The Reserve Bank of New Zealand is widely expected to hold the benchmark interest at 2.50% for the fourth consecutive meeting in October, and the isle nation’s currency is likely to face increased volatility over the next 36 hours of trading as investors weigh the outlook for future policy. A Bloomberg News survey shows all of the 11 economists polled forecast the central bank to hold borrowing costs steady this month, while Credit Suisse overnight index swaps are up 235bp, and the rise in the interest rate outlook may continue to drive the New Zealand dollar higher throughout the second-half of the year as market participants speculate the board to tighten policy over the next 12-months. The RBNZ removed its Term Auction Facility earlier this month, which allowed banks to borrow funds using bills, bonds, and mortgage-backed securities as a guarantee, and ended its weekly bill auction following the stabilization in the financial system, and the central bank may continue to normalize policy over the coming months as the economy emerges from the recession. Nevertheless, Prime Minister John Key argued that “the very high exchange rate is helping offset any imported inflation concerns,” and expects the RBNZ to hold borrowing costs steady throughout the remainder of the year as the currency remains “a little bit overvalued.” At the same time, central bank Governor Alan Bollard said that strength in the New Zealand dollar will not stop the central bank from managing monetary policy accordingly and noted that the appreciation has been driven by the underlying weakness in the greenback, but reiterated that borrowing costs are likely to stay pat until “the latter part of 2010” as the outlook for global growth remains uncertain. As a result, the central bank head is likely to maintain his pledge to hold the cash rate steady going into the following year and may turn increasingly dovish as the marked appreciation in the exchange rate tapers the risks for inflation. 

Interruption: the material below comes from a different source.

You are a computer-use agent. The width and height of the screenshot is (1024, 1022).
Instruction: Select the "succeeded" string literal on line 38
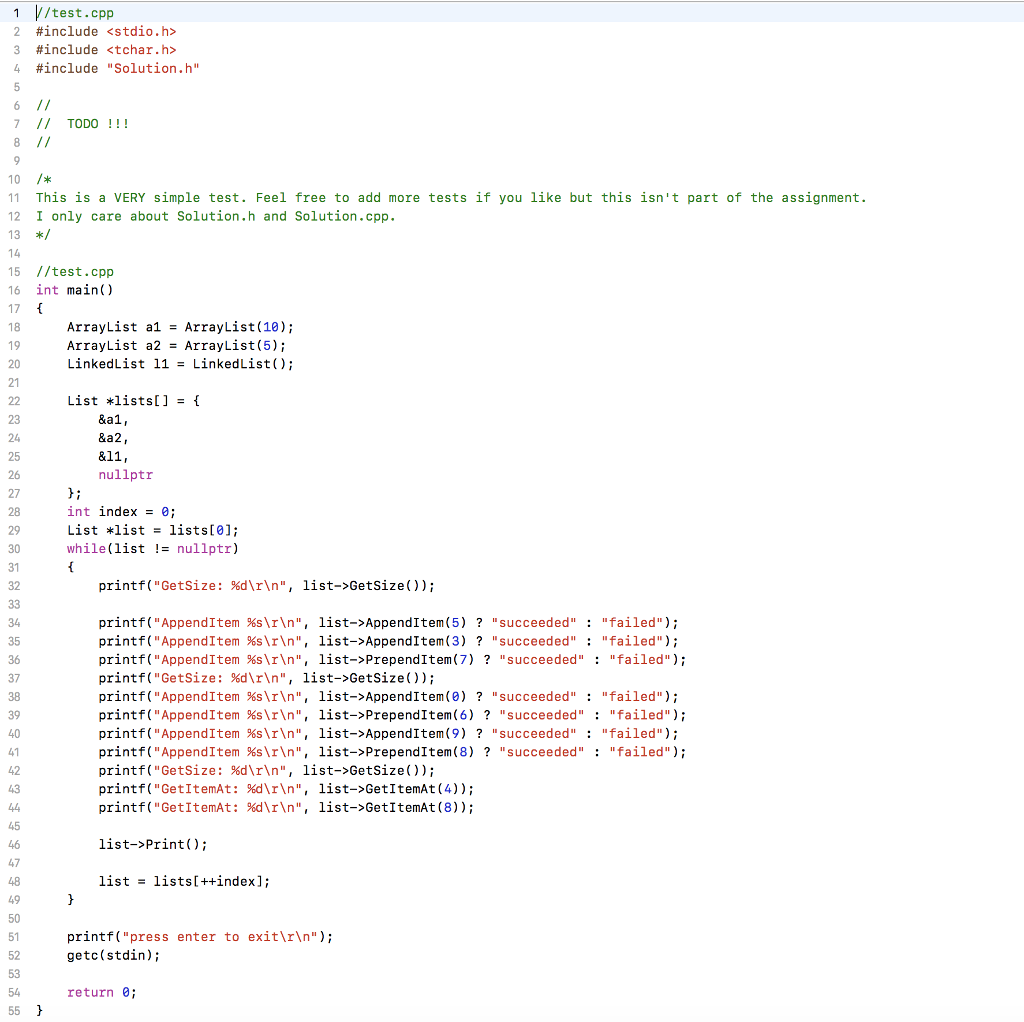tap(534, 696)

Trading the given event risk may not be as clear cut as some of our previous trades but nevertheless, as market participants anticipate the RBNZ to hold the benchmark interest at 2.50%, commentary following the rate decision is likely to move the markets as investors weigh the outlook for future policy. Therefore, if the central bank holds an enhanced outlook for the region and adopts a hawkish tone, we will favor a bearish outlook for the New Zealand dollar and will look for a green, five-minute candle following the meeting to generate a buy entry on two-lots of NZD/USD. Once these conditions are met, we will place our initial stop at the nearby swing low, or a reasonable distance taking volatility into account, and this risk will establish our first target. Our second objective will be based on discretion, and we will move the stop on the second lot to breakeven once the first trade reaches its target in order to preserve our profits.

In contrast, as policy makers hold a cautious outlook for the $128B economy and expect a “patchy recovery” to follow going into 2010, the central bank may hold a neutral policy stance throughout the second-half of the year, and dovish commentary subsequent to the rate decision is likely to weigh on the exchange rate as investors scale back expectations for higher borrowing costs. As a result, if the RBNZ reiterates rates will stay low throughout the first half of the following year and expects price pressures to remain subdued over the coming months, we will look to sell the NZD/USD, and will follow the same setup for a short kiwi-dollar trade as the long position mentioned above, just in reverse.